Varying social conditions can cause long-lasting changes in animal behavior. Social isolation, for instance, can have devastating effects on humans and other animals, including zebrafish. The brain systems that sense the social environment, however, are not well understood. To probe whether neuronal genes respond to dramatic changes in the social environment, graduate student, Lukas Anneser, and colleagues raised zebrafish either alone or with their kin for different periods of time. The scientists used RNA sequencing to measure the expression levels of thousands of neuronal genes.
Tracking social density
“We found a consistent change in expression for a handful of genes in fish that were raised in social isolation. One of them was parathyroid hormone 2 (pth2), coding for a relatively unknown peptide in the brain. Curiously, pth2 expression tracked not just the presence of others, but also their density. Surprisingly, when zebrafish were isolated, pth2 disappeared in the brain, but its expression levels rapidly rose, like a thermometer reading, when other fish were added to the tank,” explains Anneser.
Thrilled by this discovery, the scientists tested if the effects of isolation could be reversed by putting the previously isolated fish into a social setting. “After just 30 minutes swimming with their kin, there was a significant recovery of the pth2 levels. After 12 hours with kin the pth2 levels were indistinguishable from those seen in socially-raised animals,” says Anneser. “This really strong and fast regulation was unexpected and indicated a very tight link between gene expression and the environment.”
So which sensory modality do the animals use to detect others and drive changes in gene expression?
“It turned out that the sensory modality that controls pth2 expression was not vision, taste or smell, but rather mechanosensation – they actually ‘felt’ the physical movements of the swimming neighboring fish,” explains Schuman.
Sensing water movements
Fish perceive movement (“mechano-sense”) in their immediate vicinity via a sensory organ called the lateral line. To test the role of mechanosensation in driving pth2 expression, the team ablated the mechanosensitive cells within the fish’s lateral line. In previously isolated animals, the ablation of the lateral line cells prevented rescue of the neuro-hormone that was usually induced by the presence of other fish.

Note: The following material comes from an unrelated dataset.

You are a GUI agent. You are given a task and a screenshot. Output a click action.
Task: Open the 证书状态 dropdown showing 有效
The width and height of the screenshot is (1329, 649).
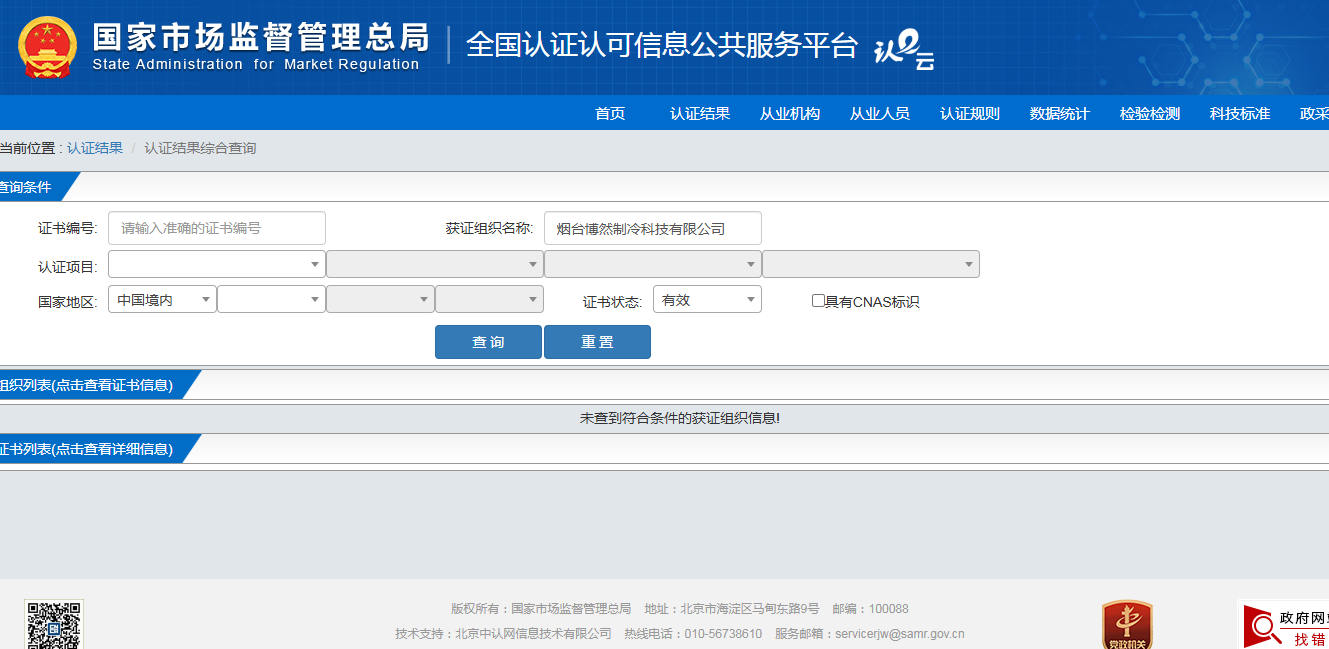click(x=707, y=300)
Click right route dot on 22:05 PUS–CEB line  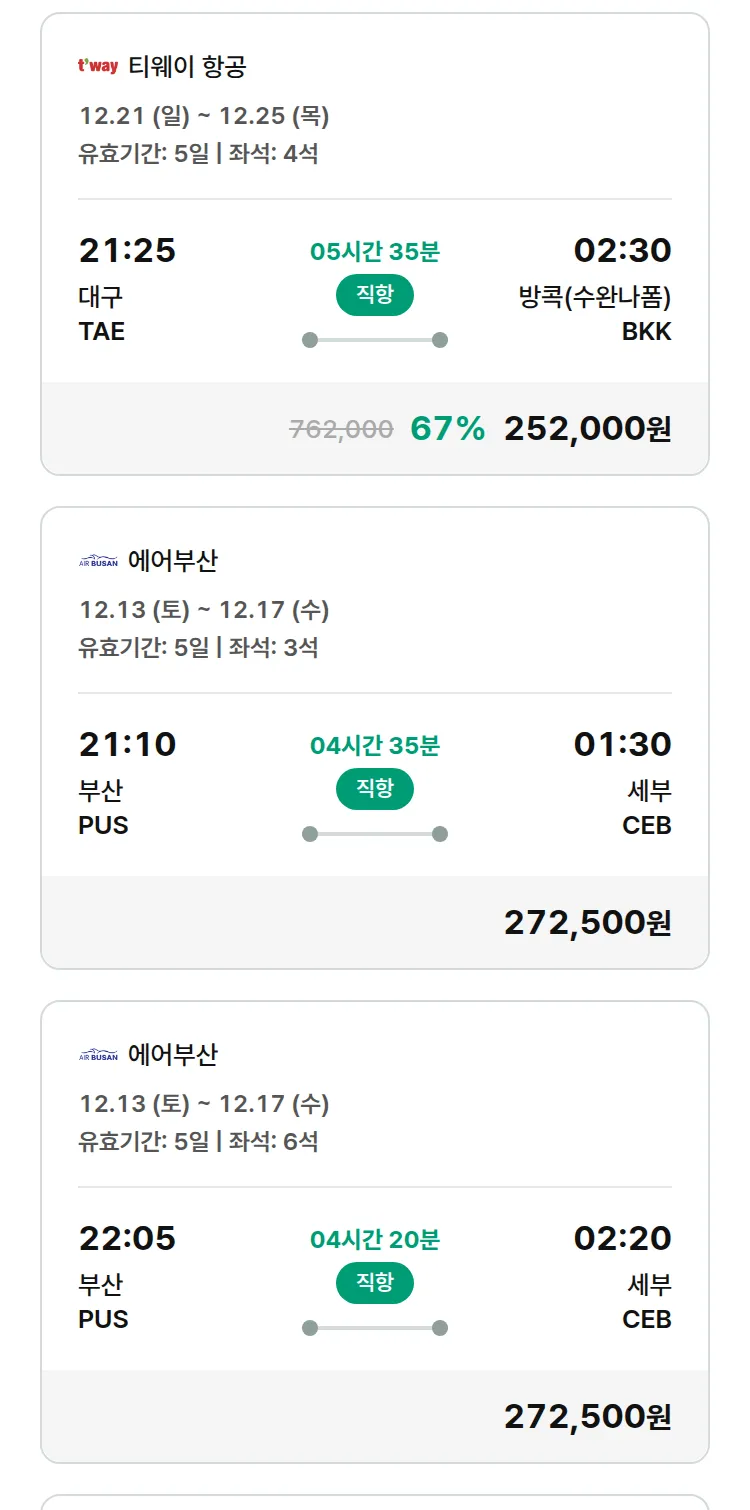point(439,1328)
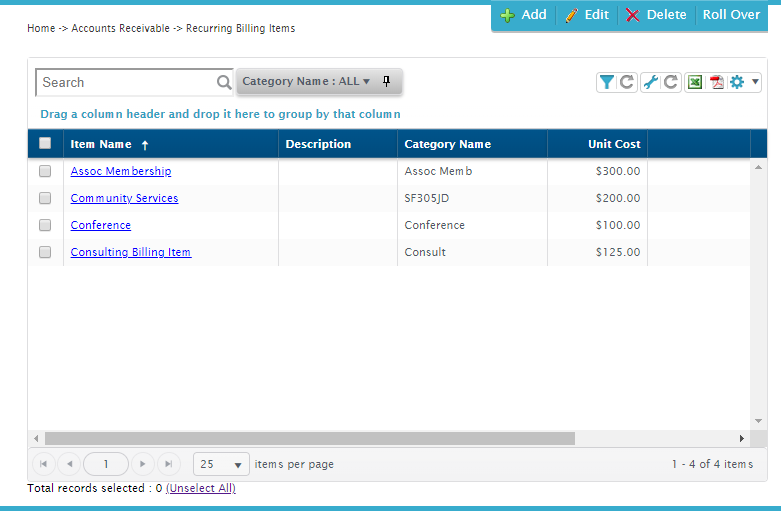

Just as we humans are sensitive to touch, zebrafish appear to be specifically tuned to swimming motion of other fish. The scientists saw changes in pth2 levels caused by water movements that is triggered by conspecifics in the tank. “Zebrafish larvae swim in short bouts. We mimicked this water stimulation by programming a motor to create artificial fish movements. Intriguingly, in previously isolated fish the artificial movements rescued pth2 levels just like the real neighboring fish,” explains Anneser.
“Our data indicate a surprising role for a relatively unexplored neuropeptide, Pth2- it tracks and responds to the population density of an animal’s social environment. It is clear that the presence of others can have dramatic consequences on an animal’s access to resources and ultimate survival - it is thus likely that this neuro-hormone will regulate social brain and behavioral networks,” concludes Schuman.